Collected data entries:
***
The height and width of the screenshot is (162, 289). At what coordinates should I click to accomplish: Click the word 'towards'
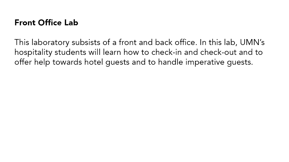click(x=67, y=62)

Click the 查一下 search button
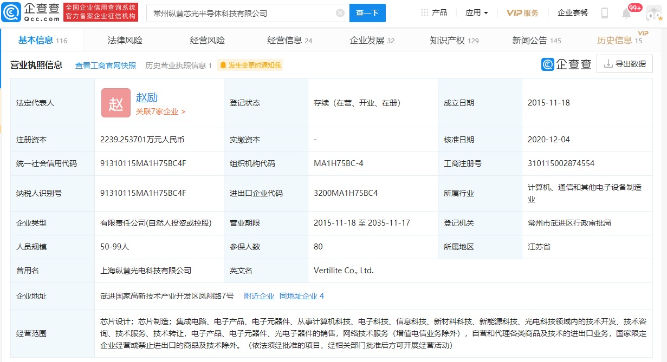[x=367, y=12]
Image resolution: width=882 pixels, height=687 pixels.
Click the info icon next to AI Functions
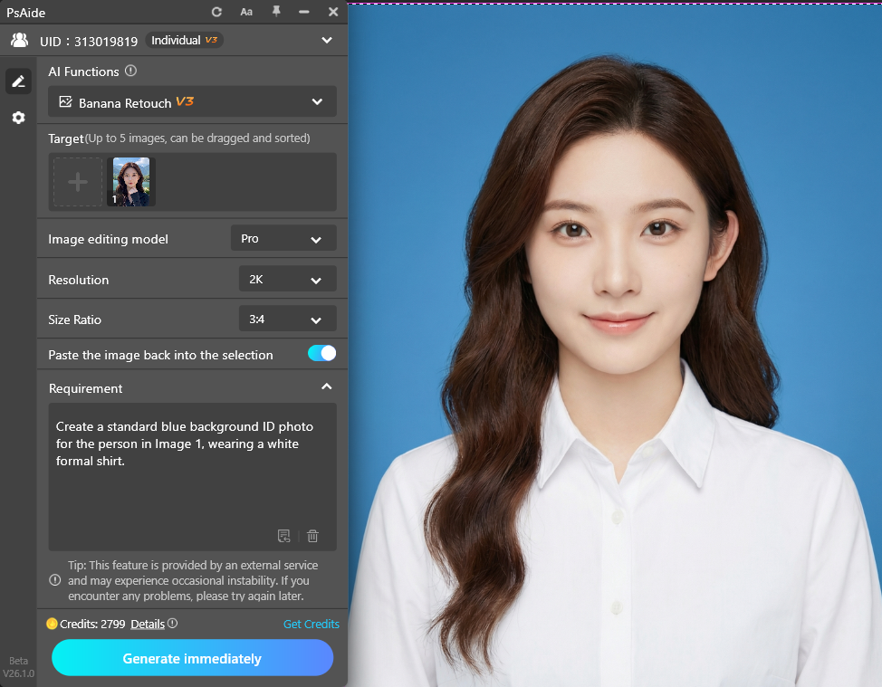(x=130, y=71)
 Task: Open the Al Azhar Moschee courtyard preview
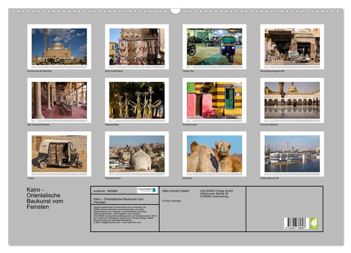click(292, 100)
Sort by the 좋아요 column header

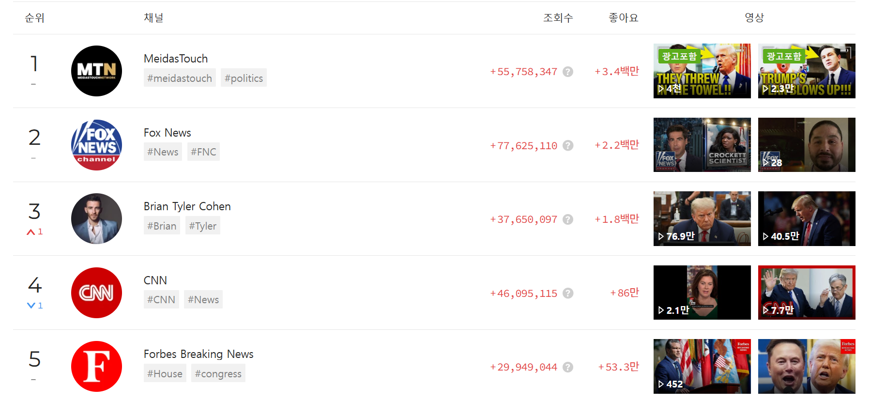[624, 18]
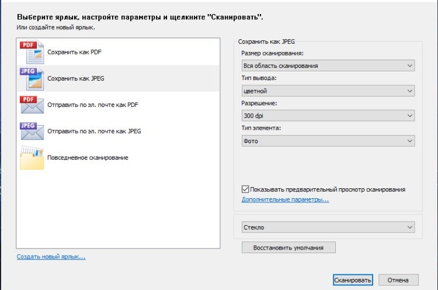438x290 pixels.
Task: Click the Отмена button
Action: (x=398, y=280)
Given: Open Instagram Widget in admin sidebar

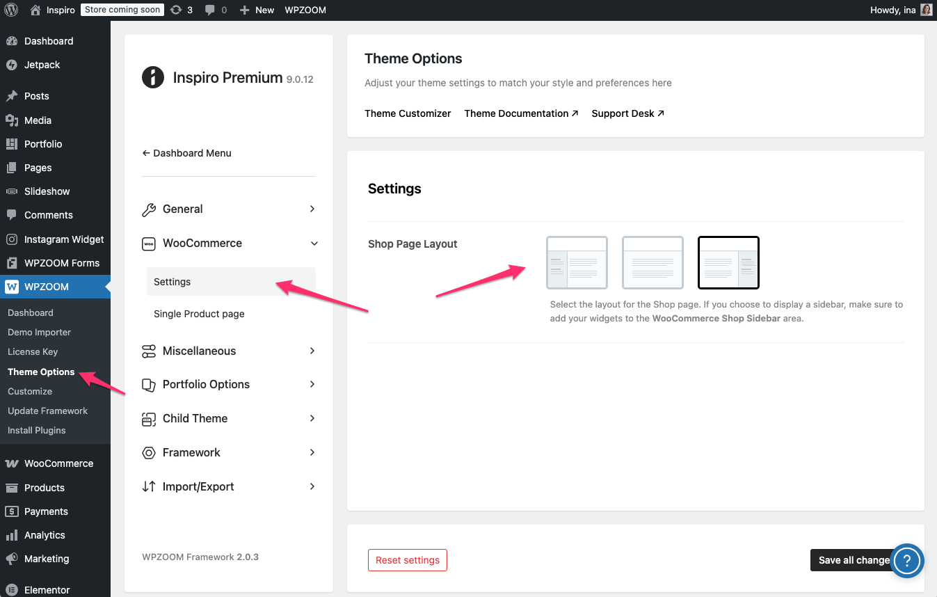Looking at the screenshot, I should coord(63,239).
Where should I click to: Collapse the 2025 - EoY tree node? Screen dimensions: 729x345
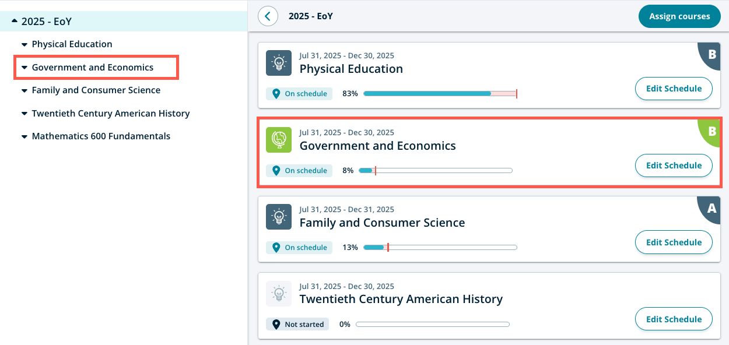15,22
***
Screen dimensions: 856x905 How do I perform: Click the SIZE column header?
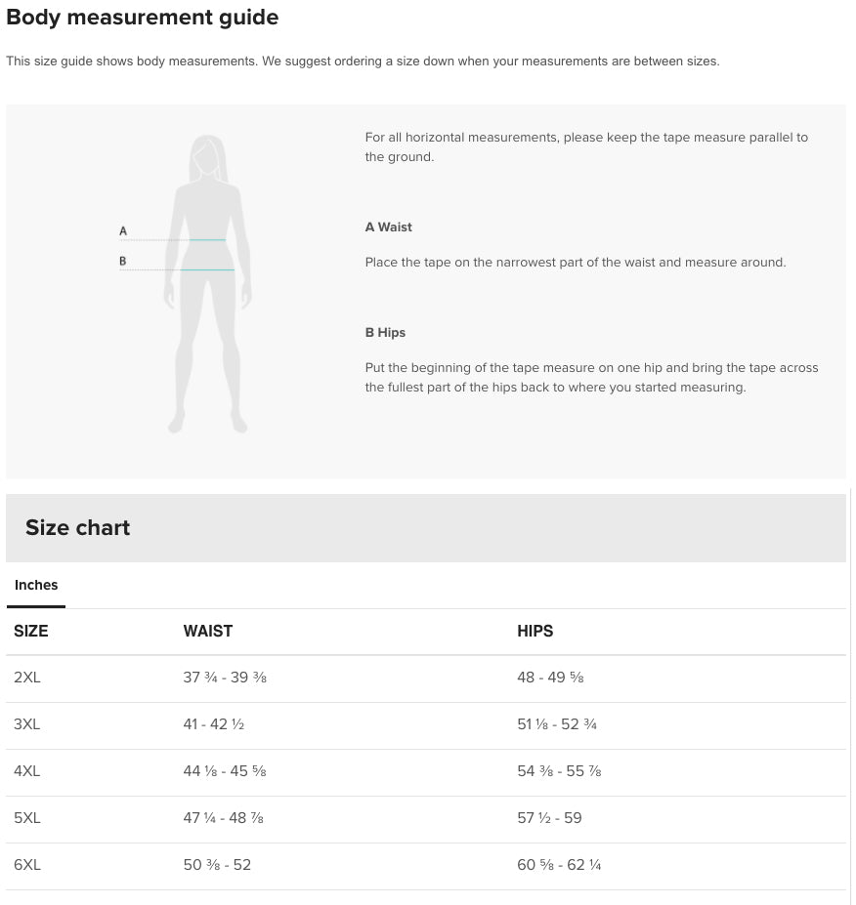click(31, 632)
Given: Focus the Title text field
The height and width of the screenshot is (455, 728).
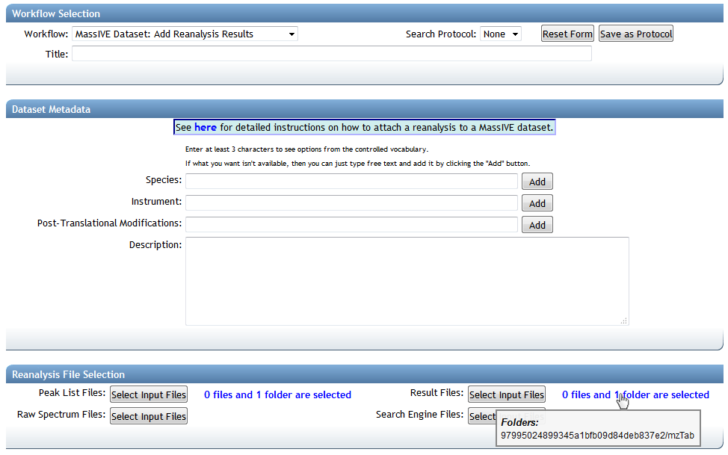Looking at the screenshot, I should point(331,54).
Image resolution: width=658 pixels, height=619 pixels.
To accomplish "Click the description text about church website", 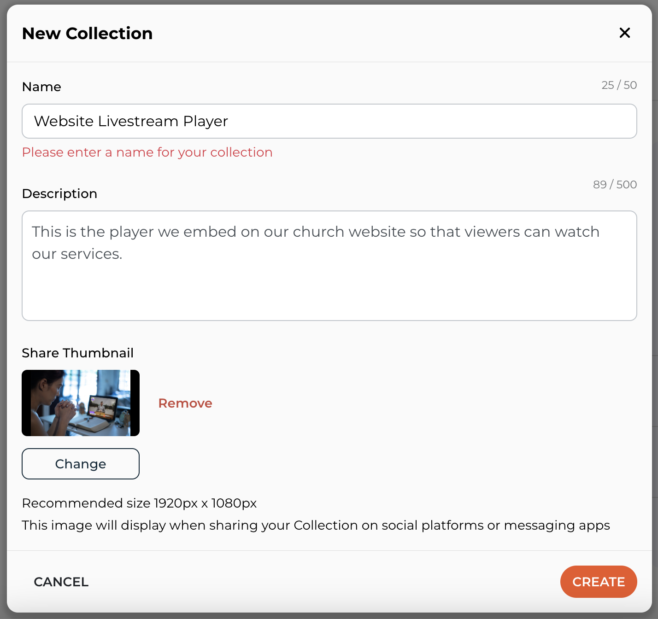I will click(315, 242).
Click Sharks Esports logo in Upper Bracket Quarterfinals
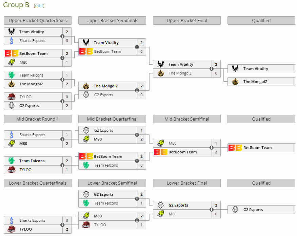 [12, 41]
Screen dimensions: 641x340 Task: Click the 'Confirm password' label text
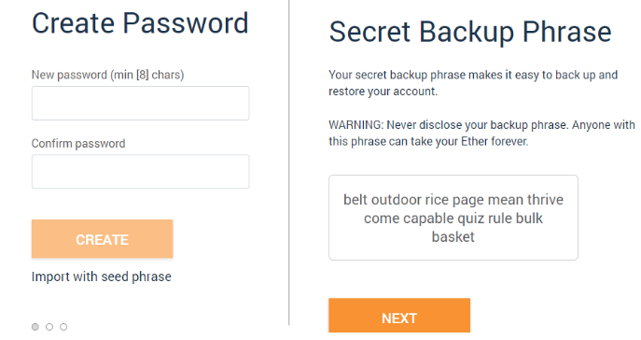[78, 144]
***
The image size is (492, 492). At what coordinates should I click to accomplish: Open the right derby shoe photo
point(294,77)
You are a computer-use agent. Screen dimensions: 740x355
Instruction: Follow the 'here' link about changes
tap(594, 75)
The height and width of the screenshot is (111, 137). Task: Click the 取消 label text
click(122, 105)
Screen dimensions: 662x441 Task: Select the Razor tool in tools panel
***
WORK ORDER |
Above are the records; restate exactly the lines from the one containing "Given: Focus the Title text field" through the one containing "Image resolution: width=658", keeping pictures out.

OUTPUT FOR THIS TASK |
Given: Focus the Title text field
The height and width of the screenshot is (455, 728).
Looking at the screenshot, I should point(331,54).
Image resolution: width=658 pixels, height=619 pixels.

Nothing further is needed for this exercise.